**PROBLEM STATEMENT**
Below are some records. Quote exactly the lines from the one that contains "The width and" through the last, both included, and leave out the pictures.

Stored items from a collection
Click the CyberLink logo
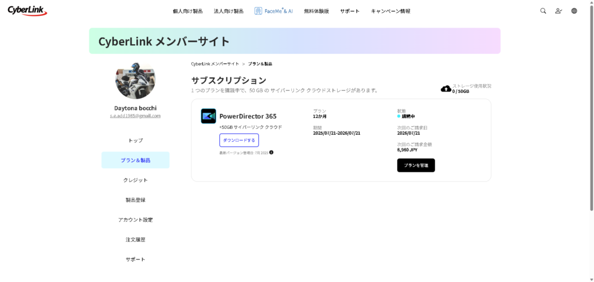click(x=27, y=10)
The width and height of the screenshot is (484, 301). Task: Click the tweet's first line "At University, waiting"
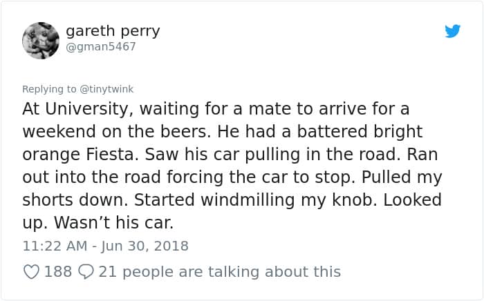point(105,109)
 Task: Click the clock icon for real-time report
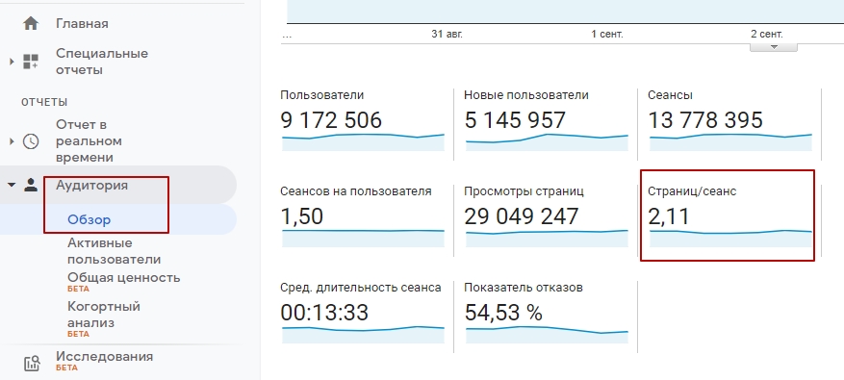(31, 141)
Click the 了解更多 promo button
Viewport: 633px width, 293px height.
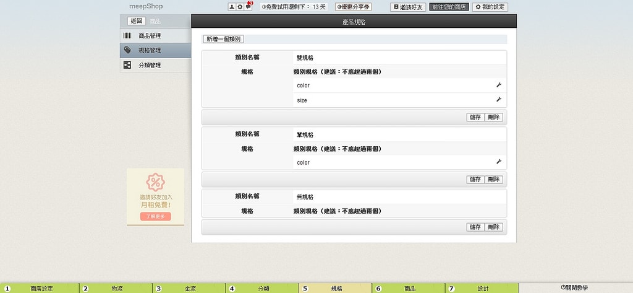coord(155,216)
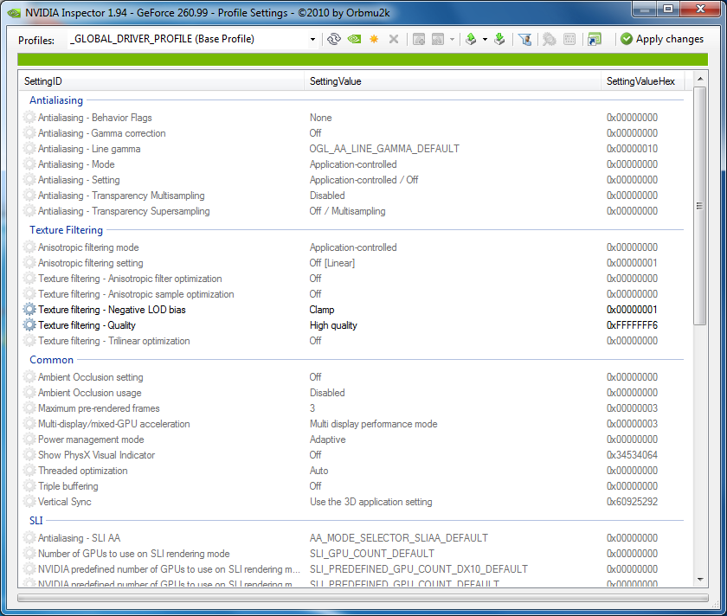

**SOLUTION FOR THIS TASK**
The width and height of the screenshot is (484, 301). Task: Click the tweet's first line "At University, waiting"
point(105,109)
 Task: Click the clock icon for real-time report
(31, 141)
Click the 了解更多 promo button
Viewport: 633px width, 293px height.
coord(155,216)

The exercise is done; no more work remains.